Trasfusioni

René Char, L’eternità a Lourmarin, traduzione di Antonio Devicienti

 

L’eternità a Lourmarin
Albert Camus

Non esiste più né linea diretta né strada illuminata che mi leghino a colui che mi ha appena lasciato. Contro che cosa va a stordirsi il mio affetto? Cerchio dopo cerchio, s’egli s’avvicina è per subito allontanarsi.
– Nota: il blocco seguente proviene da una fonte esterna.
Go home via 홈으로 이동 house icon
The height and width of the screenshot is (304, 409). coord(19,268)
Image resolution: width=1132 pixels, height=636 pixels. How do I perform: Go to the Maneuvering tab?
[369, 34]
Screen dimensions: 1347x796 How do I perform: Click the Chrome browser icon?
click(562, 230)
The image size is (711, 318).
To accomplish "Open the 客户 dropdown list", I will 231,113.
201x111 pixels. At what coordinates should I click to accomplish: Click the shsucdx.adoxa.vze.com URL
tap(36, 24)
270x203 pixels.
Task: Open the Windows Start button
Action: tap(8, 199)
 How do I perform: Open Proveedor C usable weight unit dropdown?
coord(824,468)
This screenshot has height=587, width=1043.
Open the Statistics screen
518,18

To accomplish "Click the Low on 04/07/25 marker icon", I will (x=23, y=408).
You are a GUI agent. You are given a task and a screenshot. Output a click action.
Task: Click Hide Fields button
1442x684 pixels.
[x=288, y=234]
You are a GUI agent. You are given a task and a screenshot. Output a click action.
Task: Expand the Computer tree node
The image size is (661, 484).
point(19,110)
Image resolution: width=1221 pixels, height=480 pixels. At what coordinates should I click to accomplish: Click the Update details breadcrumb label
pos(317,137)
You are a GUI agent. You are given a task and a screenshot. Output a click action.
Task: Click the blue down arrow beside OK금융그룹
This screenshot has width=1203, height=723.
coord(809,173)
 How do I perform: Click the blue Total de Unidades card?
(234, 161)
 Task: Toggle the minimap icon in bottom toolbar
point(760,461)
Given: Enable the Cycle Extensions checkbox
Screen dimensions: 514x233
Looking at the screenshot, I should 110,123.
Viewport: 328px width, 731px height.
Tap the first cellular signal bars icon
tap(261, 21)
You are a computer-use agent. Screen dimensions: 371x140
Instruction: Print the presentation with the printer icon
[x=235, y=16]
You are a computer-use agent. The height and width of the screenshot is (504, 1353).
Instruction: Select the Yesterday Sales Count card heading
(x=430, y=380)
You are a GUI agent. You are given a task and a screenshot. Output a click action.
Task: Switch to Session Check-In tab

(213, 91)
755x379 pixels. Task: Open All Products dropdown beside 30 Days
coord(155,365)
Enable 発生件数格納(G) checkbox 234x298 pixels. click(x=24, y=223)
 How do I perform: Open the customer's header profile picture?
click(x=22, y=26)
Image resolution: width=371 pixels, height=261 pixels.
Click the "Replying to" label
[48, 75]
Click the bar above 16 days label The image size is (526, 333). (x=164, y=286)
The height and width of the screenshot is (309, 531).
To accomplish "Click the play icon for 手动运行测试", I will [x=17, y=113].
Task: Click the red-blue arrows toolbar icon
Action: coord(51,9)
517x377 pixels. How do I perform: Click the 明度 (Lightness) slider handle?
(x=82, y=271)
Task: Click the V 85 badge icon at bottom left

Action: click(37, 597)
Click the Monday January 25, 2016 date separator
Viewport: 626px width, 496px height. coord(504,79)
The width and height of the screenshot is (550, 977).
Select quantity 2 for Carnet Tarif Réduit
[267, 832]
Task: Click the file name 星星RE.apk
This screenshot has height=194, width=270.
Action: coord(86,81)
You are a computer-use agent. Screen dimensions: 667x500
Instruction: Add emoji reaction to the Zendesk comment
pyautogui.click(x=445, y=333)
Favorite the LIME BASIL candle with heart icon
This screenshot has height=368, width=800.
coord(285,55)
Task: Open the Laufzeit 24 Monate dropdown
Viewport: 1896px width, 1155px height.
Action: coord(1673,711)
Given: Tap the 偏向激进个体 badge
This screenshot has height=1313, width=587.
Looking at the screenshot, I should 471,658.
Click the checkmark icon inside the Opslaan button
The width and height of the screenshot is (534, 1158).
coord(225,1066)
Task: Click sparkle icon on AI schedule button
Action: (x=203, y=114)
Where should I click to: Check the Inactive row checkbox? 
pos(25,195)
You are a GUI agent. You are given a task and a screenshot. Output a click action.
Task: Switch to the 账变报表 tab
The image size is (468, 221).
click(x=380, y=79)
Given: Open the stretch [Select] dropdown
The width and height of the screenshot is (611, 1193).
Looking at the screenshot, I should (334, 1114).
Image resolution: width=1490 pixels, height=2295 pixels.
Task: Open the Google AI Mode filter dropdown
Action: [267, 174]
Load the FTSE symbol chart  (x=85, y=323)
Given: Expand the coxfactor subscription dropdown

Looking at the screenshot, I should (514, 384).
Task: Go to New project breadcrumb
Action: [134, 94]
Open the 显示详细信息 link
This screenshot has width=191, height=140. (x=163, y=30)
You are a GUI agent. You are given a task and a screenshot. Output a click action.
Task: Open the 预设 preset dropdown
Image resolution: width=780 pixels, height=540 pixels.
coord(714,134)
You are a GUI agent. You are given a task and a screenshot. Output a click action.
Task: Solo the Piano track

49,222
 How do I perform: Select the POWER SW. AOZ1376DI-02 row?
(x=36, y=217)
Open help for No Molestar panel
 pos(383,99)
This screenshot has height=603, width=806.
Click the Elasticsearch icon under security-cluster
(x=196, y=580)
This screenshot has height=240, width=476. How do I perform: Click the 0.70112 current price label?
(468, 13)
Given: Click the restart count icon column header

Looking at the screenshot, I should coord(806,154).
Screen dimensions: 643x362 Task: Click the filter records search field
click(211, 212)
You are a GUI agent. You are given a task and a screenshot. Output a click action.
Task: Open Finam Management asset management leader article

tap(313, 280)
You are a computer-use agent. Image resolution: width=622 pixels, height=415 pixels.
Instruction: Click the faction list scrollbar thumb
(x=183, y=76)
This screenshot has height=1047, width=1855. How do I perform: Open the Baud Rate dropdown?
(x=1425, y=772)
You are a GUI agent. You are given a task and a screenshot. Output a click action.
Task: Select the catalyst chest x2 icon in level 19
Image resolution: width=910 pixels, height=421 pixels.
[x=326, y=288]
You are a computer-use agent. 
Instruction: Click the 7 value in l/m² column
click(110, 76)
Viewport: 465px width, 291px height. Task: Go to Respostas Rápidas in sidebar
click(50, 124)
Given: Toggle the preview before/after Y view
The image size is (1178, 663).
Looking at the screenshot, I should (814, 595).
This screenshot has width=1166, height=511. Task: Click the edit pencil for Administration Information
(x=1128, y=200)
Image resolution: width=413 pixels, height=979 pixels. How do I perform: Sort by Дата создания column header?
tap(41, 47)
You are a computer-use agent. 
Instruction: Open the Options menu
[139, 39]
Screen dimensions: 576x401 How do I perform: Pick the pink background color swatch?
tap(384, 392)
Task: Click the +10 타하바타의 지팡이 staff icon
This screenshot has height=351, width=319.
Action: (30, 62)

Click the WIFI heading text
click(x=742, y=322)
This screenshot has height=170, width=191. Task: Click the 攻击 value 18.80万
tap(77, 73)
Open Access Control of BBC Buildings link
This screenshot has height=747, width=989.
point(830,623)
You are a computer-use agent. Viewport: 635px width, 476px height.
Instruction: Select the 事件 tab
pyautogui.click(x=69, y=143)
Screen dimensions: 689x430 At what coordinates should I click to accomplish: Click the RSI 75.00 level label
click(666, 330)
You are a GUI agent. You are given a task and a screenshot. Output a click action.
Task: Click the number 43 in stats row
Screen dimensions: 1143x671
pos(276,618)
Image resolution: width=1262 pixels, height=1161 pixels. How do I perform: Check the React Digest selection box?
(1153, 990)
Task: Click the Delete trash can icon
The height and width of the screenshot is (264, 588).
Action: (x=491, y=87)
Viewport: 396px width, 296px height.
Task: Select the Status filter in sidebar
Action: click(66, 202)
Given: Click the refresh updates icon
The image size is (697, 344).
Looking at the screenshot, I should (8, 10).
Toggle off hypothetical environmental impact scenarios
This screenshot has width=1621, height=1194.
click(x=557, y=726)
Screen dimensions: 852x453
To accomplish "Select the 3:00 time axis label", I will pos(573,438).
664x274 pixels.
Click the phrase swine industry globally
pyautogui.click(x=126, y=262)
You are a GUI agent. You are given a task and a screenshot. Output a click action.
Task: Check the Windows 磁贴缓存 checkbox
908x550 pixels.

Talvolta il suo viso viene ad appoggiarsi al mio: e suscita soltanto un gelido lampo. Non esiste più da nessuna parte la giornata che prolungava la felicità tra lui e me. Ogni parcella – quasi in eccesso – della sua presenza si è all’improvviso dispersa. Abitudine della mia vigilanza… Tuttavia quest’essere venuto meno perdura in un qualcosa di rigido, di deserto, d’essenziale in me, dove i millenni vissuti insieme formano soltanto lo spessore d’una palpebra chiusa.
Ho smesso di parlare con colui che amo – eppure non è il silenzio. Che cos’è allora? Lo so, o credo di saperlo. Ma soltanto quando il passato, che ha un significato, s’apre per lasciarlo passare. Eccolo alla mia altezza, poi lontano, davanti.
Nell’ora nuovamente raccoltasi – allorché interrogo tutto il peso dell’enigma – all’improvviso comincia il dolore, quello del compagno per il compagno, che l’arciere, stavolta, non sa trapassare.

 

L’éternité à Lourmarin
Albert Camus

Il n’y a plus de ligne droite ni de route éclairée avec un être qui nous a quittés. Où s’étourdit notre affection? Cerne après cerne, s’il approche c’est pour aussitôt s’enfouir. Son visage parfois vient s’appliquer contre le nôtre, ne produisant qu’un éclair glacé. Le jour qui allongeait le bonheur entre lui et nous n’est nulle part. Toutes les parties — presque excessives — d’une présence se sont d’un coup disloquées. Routine de notre vigilance…
Pourtant cet être supprimé se tient dans quelque chose de rigide, de désert, d’essentiel en nous, où nos millénaires ensemble font juste l’épaisseur d’une paupière tirée.
Avec celui que nous aimons, nous avons cessé de parler, et ce n’est pas le silence. Qu’en est-il alors? Nous savons, ou croyons savoir. Mais seulement quand le passé qui signifie s’ouvre pour lui livrer passage. Le voici à notre hauteur, puis loin, devant.
À l’heure de nouveau contenue où nous questionnons tout le poids d’énigme, soudain commence la douleur, celle de compagnon à compagnon, que l’archer, cette fois, ne transperce pas.


R. Char, La parole en archipel, Gallimard 1962.